Cadets at Royal Military College will be getting a makeover this September.
The college is changing its standard daily uniform for cadets, moving away from the daily dress that indicates the branch of the service they will be entering in favour of a new standard uniform that all cadets will wear and that will only be worn by RMC cadets. The new uniform will be black pants or skirt, a white shirt with a black top for colder weather and a forge cap.
Cadets will wear the new uniform four days a week and, on the fifth day, which is devoted to their individual military training, they will wear the uniform of their branch, whether that be army, navy or air force.
Maj. Bruce MacLean, who oversaw the committee of cadets who recommended the new uniform, said the change was ordered last year by Brig.-Gen. Tom Lawson, the commandant of RMC, and was intended to create a spirit of cohesion among cadets.
"It was the cadets themselves who designed this uniform," MacLean said, noting that the group of 13 was heavily weighted toward third-year officer cadets, who were at the college the last time the dress of the day was changed in 2006 and will be wearing the new uniform during their senior year.
"I'm actually impressed by what they came up with - I think it looks pretty sharp."

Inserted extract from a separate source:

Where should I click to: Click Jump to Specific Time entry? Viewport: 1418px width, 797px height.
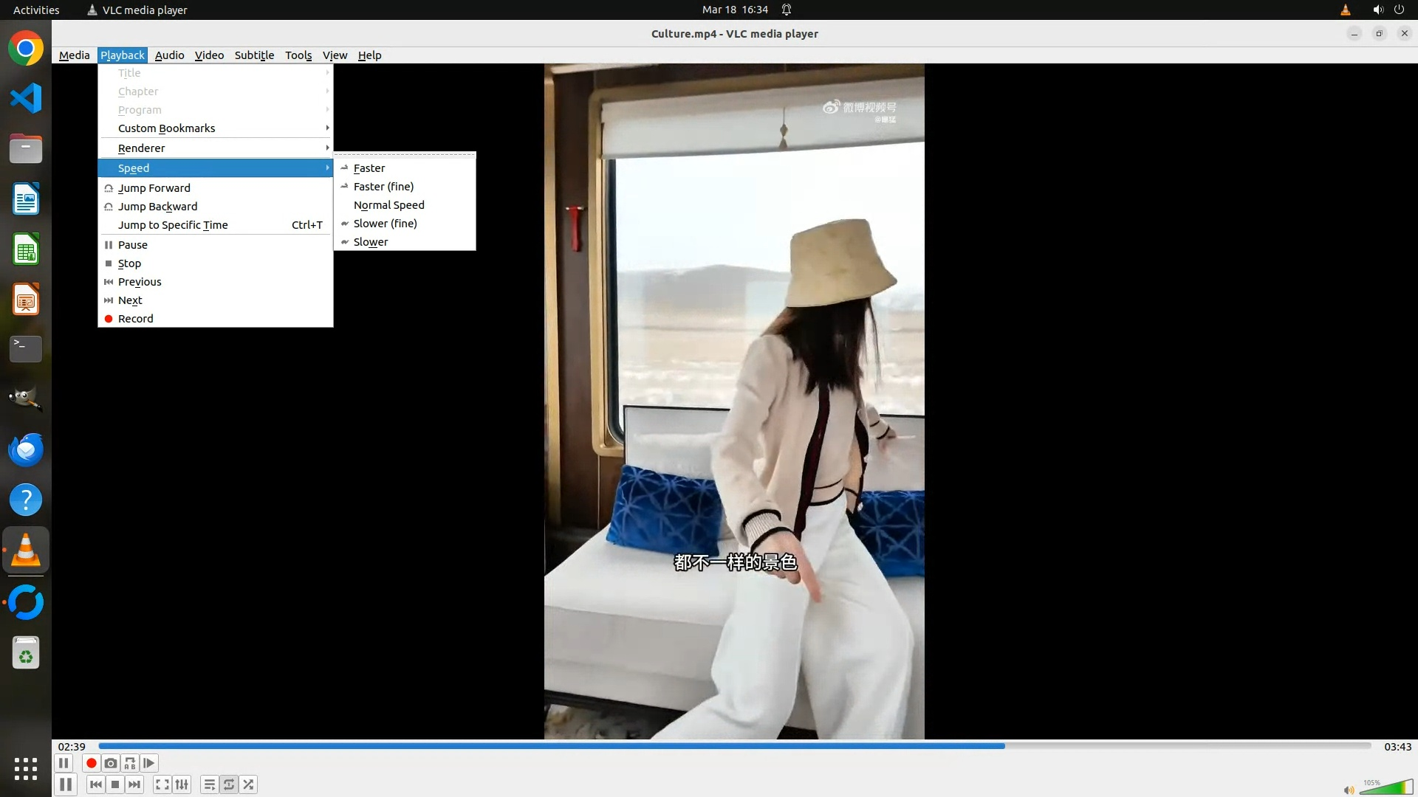[x=173, y=225]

The committee evaluated four designs, including the cadet dress that would be familiar to longtime Kingstonians of a blazer, grey pants and a tie, which was abandoned years ago.
The uniform, which will be issued to all cadets at the school as early as this fall, was judged on comfort, appearance, cost and ease of issue. The prototypes are currently at DND headquarters in Ottawa in preparation for manufacture.
The uniforms will be visible around town: first-year cadets are required to be in uniform at all times, while more senior cadets are allowed to wear civilian clothes into the city. In previous years, only the fourth-year cadets had the privilege of wearing civilian clothes off-campus.
While anyone who owns a black jacket or a sweater is keenly aware that the fabric shows up every loose piece of lint or dirt, MacLean said it won't present an undue burden on the cadets, who are accustomed to keen-eyed inspection.
"They're used to it," he said with a laugh. "When you wear a uniform, you get used to keeping it a certain way."